Retype the records that come next, word for word.

Stored data entries:
┏━━
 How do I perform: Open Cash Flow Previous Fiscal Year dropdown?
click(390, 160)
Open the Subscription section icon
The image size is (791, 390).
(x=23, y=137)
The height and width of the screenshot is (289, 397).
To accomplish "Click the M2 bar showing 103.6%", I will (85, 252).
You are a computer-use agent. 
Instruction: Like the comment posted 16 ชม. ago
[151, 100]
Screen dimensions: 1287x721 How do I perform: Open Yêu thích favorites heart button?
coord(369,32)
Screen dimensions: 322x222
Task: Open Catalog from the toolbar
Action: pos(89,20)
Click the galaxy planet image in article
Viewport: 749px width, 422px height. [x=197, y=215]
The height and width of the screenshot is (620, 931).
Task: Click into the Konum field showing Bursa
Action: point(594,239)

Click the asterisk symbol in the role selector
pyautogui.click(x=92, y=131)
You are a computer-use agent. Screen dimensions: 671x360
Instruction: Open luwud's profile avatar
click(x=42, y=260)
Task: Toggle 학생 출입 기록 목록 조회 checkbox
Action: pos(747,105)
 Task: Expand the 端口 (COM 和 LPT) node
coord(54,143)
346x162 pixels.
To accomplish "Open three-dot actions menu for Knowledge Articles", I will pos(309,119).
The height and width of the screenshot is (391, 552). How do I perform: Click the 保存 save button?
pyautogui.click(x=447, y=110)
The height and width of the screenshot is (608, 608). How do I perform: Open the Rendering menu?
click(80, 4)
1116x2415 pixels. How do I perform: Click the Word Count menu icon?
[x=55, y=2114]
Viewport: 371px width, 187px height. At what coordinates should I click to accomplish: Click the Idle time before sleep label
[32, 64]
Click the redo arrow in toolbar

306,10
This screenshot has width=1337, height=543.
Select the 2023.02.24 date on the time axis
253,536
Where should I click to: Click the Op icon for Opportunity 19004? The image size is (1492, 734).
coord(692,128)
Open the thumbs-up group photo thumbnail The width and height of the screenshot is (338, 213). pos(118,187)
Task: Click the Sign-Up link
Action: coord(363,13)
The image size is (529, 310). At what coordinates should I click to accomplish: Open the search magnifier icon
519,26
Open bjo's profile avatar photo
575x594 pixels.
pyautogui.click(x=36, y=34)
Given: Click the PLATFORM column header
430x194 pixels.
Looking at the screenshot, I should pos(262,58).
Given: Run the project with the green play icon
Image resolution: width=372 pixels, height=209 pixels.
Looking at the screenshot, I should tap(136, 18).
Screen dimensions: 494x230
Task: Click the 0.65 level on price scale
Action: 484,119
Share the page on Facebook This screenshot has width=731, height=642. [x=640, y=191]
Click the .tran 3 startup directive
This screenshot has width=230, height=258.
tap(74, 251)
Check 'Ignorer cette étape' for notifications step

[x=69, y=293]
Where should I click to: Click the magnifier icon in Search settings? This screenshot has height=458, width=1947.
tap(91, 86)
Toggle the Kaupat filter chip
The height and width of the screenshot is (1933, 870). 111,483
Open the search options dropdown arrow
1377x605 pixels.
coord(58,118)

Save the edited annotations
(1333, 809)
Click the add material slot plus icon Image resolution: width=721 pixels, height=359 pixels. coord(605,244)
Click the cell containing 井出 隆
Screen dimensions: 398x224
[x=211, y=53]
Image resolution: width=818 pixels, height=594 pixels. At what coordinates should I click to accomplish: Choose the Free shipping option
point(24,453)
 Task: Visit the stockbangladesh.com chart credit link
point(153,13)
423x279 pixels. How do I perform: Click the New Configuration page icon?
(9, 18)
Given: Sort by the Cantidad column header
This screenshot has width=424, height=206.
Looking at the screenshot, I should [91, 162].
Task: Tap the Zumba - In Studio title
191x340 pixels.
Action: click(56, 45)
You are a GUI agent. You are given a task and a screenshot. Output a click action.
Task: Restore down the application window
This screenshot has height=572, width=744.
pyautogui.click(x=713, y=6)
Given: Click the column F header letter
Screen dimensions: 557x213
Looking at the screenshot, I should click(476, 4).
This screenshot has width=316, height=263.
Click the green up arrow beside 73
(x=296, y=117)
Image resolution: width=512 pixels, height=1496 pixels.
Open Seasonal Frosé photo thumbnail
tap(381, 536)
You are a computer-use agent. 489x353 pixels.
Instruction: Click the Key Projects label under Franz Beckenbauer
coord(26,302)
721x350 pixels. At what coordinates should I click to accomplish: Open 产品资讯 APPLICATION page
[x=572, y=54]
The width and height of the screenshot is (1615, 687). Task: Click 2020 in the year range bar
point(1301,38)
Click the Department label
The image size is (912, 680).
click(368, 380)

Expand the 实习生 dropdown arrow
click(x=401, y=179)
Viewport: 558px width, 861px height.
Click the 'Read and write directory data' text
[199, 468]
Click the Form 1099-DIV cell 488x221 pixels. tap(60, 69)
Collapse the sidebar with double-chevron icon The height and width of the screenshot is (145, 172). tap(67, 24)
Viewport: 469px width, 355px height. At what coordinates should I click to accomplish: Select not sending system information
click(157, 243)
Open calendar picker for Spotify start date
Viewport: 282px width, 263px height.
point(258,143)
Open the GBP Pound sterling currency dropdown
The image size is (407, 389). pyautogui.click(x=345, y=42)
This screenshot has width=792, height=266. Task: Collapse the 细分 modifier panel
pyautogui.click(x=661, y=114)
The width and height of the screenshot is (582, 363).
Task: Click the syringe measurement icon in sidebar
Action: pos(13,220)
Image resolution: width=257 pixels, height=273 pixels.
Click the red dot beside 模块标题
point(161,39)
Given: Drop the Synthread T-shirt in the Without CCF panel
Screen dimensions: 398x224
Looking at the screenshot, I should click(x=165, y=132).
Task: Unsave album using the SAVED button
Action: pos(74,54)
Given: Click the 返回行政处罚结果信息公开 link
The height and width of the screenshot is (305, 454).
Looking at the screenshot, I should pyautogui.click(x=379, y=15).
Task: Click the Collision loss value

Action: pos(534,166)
┗━━
## Output
 How do I perform: Open Cash Flow Previous Fiscal Year dropdown?
click(390, 160)
Open the Subscription section icon
The image size is (791, 390).
(x=23, y=137)
The height and width of the screenshot is (289, 397).
To accomplish "Click the M2 bar showing 103.6%", I will (85, 252).
You are a computer-use agent. 
Instruction: Like the comment posted 16 ชม. ago
[151, 100]
Screen dimensions: 1287x721 How do I perform: Open Yêu thích favorites heart button?
coord(369,32)
Screen dimensions: 322x222
Task: Open Catalog from the toolbar
Action: pos(89,20)
Click the galaxy planet image in article
Viewport: 749px width, 422px height. [x=197, y=215]
The height and width of the screenshot is (620, 931).
Task: Click into the Konum field showing Bursa
Action: point(594,239)

Click the asterisk symbol in the role selector
pyautogui.click(x=92, y=131)
You are a computer-use agent. Screen dimensions: 671x360
Instruction: Open luwud's profile avatar
click(x=42, y=260)
Task: Toggle 학생 출입 기록 목록 조회 checkbox
Action: pos(747,105)
 Task: Expand the 端口 (COM 和 LPT) node
coord(54,143)
346x162 pixels.
To accomplish "Open three-dot actions menu for Knowledge Articles", I will pos(309,119).
The height and width of the screenshot is (391, 552). How do I perform: Click the 保存 save button?
pyautogui.click(x=447, y=110)
The height and width of the screenshot is (608, 608). How do I perform: Open the Rendering menu?
click(80, 4)
1116x2415 pixels. How do I perform: Click the Word Count menu icon?
[x=55, y=2114]
Viewport: 371px width, 187px height. At what coordinates should I click to accomplish: Click the Idle time before sleep label
[32, 64]
Click the redo arrow in toolbar

306,10
This screenshot has width=1337, height=543.
Select the 2023.02.24 date on the time axis
253,536
Where should I click to: Click the Op icon for Opportunity 19004? The image size is (1492, 734).
coord(692,128)
Open the thumbs-up group photo thumbnail The width and height of the screenshot is (338, 213). pos(118,187)
Task: Click the Sign-Up link
Action: coord(363,13)
The image size is (529, 310). At what coordinates should I click to accomplish: Open the search magnifier icon
519,26
Open bjo's profile avatar photo
575x594 pixels.
pyautogui.click(x=36, y=34)
Given: Click the PLATFORM column header
430x194 pixels.
Looking at the screenshot, I should pos(262,58).
Given: Run the project with the green play icon
Image resolution: width=372 pixels, height=209 pixels.
Looking at the screenshot, I should tap(136, 18).
Screen dimensions: 494x230
Task: Click the 0.65 level on price scale
Action: 484,119
Share the page on Facebook This screenshot has width=731, height=642. [x=640, y=191]
Click the .tran 3 startup directive
This screenshot has width=230, height=258.
tap(74, 251)
Check 'Ignorer cette étape' for notifications step

[x=69, y=293]
Where should I click to: Click the magnifier icon in Search settings? This screenshot has height=458, width=1947.
tap(91, 86)
Toggle the Kaupat filter chip
The height and width of the screenshot is (1933, 870). 111,483
Open the search options dropdown arrow
1377x605 pixels.
coord(58,118)

Save the edited annotations
(1333, 809)
Click the add material slot plus icon Image resolution: width=721 pixels, height=359 pixels. coord(605,244)
Click the cell containing 井出 隆
Screen dimensions: 398x224
[x=211, y=53]
Image resolution: width=818 pixels, height=594 pixels. At what coordinates should I click to accomplish: Choose the Free shipping option
point(24,453)
 Task: Visit the stockbangladesh.com chart credit link
point(153,13)
423x279 pixels. How do I perform: Click the New Configuration page icon?
(9, 18)
Given: Sort by the Cantidad column header
This screenshot has width=424, height=206.
Looking at the screenshot, I should [91, 162].
Task: Tap the Zumba - In Studio title
191x340 pixels.
Action: click(56, 45)
You are a GUI agent. You are given a task and a screenshot. Output a click action.
Task: Restore down the application window
This screenshot has height=572, width=744.
pyautogui.click(x=713, y=6)
Given: Click the column F header letter
Screen dimensions: 557x213
Looking at the screenshot, I should click(476, 4).
This screenshot has width=316, height=263.
Click the green up arrow beside 73
(x=296, y=117)
Image resolution: width=512 pixels, height=1496 pixels.
Open Seasonal Frosé photo thumbnail
tap(381, 536)
You are a computer-use agent. 489x353 pixels.
Instruction: Click the Key Projects label under Franz Beckenbauer
coord(26,302)
721x350 pixels. At what coordinates should I click to accomplish: Open 产品资讯 APPLICATION page
[x=572, y=54]
The width and height of the screenshot is (1615, 687). Task: Click 2020 in the year range bar
point(1301,38)
Click the Department label
The image size is (912, 680).
click(368, 380)

Expand the 实习生 dropdown arrow
click(x=401, y=179)
Viewport: 558px width, 861px height.
Click the 'Read and write directory data' text
[199, 468]
Click the Form 1099-DIV cell 488x221 pixels. tap(60, 69)
Collapse the sidebar with double-chevron icon The height and width of the screenshot is (145, 172). tap(67, 24)
Viewport: 469px width, 355px height. At what coordinates should I click to accomplish: Select not sending system information
click(157, 243)
Open calendar picker for Spotify start date
Viewport: 282px width, 263px height.
point(258,143)
Open the GBP Pound sterling currency dropdown
The image size is (407, 389). pyautogui.click(x=345, y=42)
This screenshot has width=792, height=266. Task: Collapse the 细分 modifier panel
pyautogui.click(x=661, y=114)
The width and height of the screenshot is (582, 363).
Task: Click the syringe measurement icon in sidebar
Action: pos(13,220)
Image resolution: width=257 pixels, height=273 pixels.
Click the red dot beside 模块标题
point(161,39)
Given: Drop the Synthread T-shirt in the Without CCF panel
Screen dimensions: 398x224
Looking at the screenshot, I should click(x=165, y=132).
Task: Unsave album using the SAVED button
Action: pos(74,54)
Given: Click the 返回行政处罚结果信息公开 link
The height and width of the screenshot is (305, 454).
Looking at the screenshot, I should pyautogui.click(x=379, y=15).
Task: Click the Collision loss value

Action: pos(534,166)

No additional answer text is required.